"Jim, I told you that I haven't thought much about marriage for myself. I suppose it's funny that I shouldn't, for they say most girls do! But perhaps it was because the biographies and histories I began to read when I came to the settlement house were all about men: how Lincoln rose, how Napoleon rose, how this rich man sold newspapers when he was a little boy, and that other one spent his first money in taking his mother out of the poorhouse. And of course marriage doesn't enter so much into the lives of men. It came to me years ago that what wise men are trying to din into young people everywhere is just this: that if you make yourself ready for anything, that thing will come to you. Just do your end, and somewhere out in the queer, big, incomprehensible machinery of the world your place will mysteriously begin to get ready for you—Am I talking sense, Jim?"

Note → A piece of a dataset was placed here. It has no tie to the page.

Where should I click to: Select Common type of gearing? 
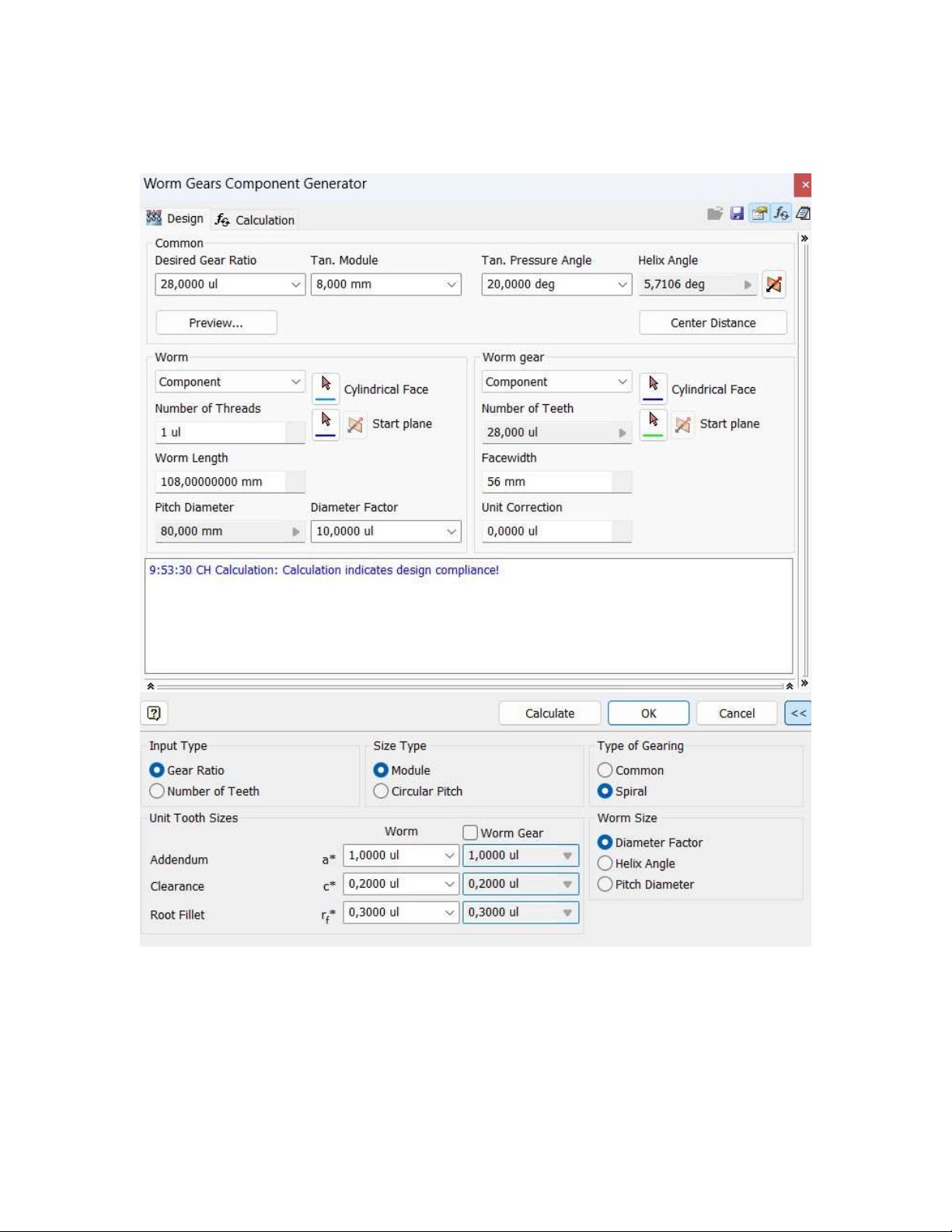tap(605, 770)
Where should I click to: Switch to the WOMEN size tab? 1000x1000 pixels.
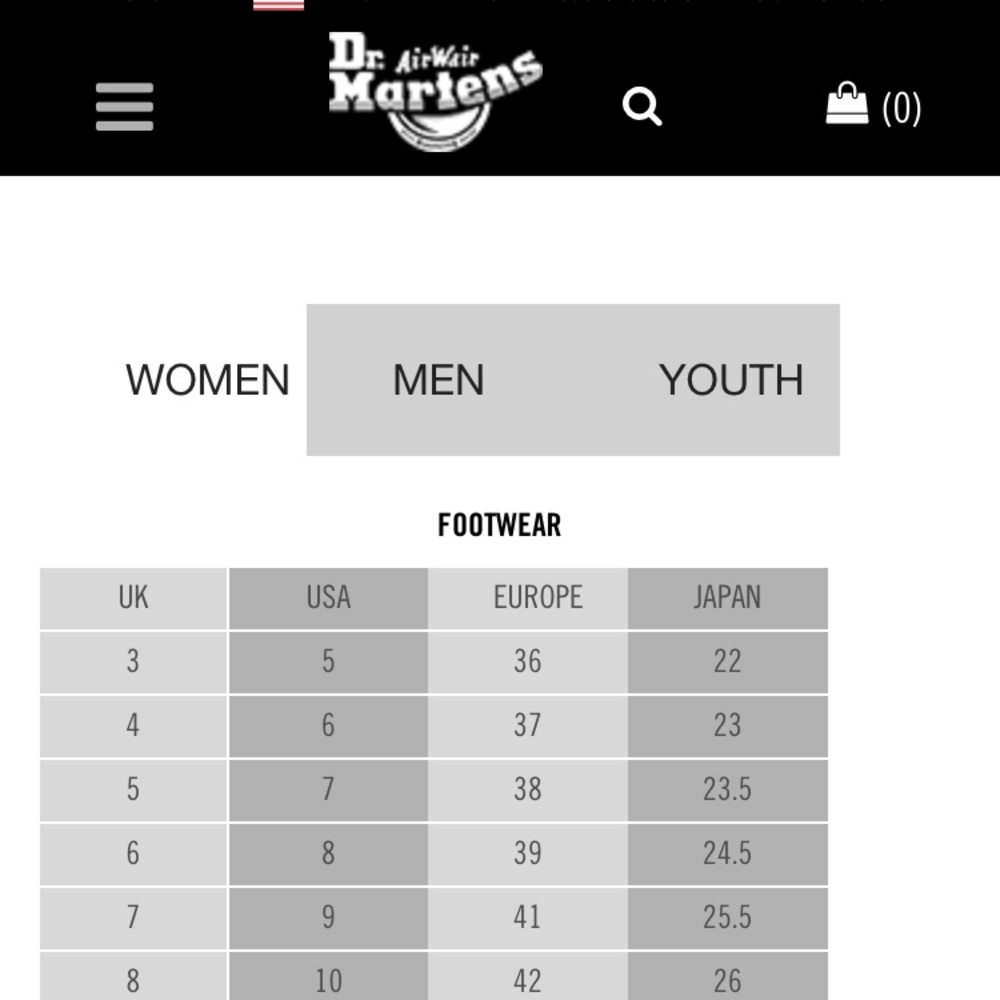point(207,380)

"Absolutely. Go on!" said Jim.

"Well, and so I thought that if I took years and years I might—well, you won't see why, but I wanted to be a lady!" confessed Julia, her lips smiling, but with serious eyes. "And, Jim, everything comes so much more easily than one thinks. Your aunt knew I wasn't, but I happened to be what she needed, and I kept quiet, and listened and learned!"

"And suppose you hadn't happened upon the settlement house?" asked Jim, his ardent eyes never moving from her face.

"Why, I would have done it somehow, some other way. I meant to take a position in some family, and perhaps be a trained nurse when I was older, or study to be a librarian and take the City Hall examinations, or work up to a post-office position! I had lots of plans, only of course I was only a selfish little girl then, and I thought I would disappear, and never let my own people hear from me again!"

"But you softened on that point, eh?" asked Jim.

"Oh, right away!" Julia's wonderful eyes shone upon him with something unearthly in their light. "Because God decides to whom we shall belong, Jim," said she, with childish faith, "and to start wrong with my own people would mean that I was all wrong, everywhere. But my highest ambition then was to grow, as the years went on, to be useful to nice people, and to be liked by them. I never dreamed every one would be so friendly! And when Miss Pierce and Miss Scott have asked me to their homes, and when Mrs. Forbes took me to Santa Cruz, and Mrs. Chetwynde asked me to dine with them, well, I can't tell you what it meant!"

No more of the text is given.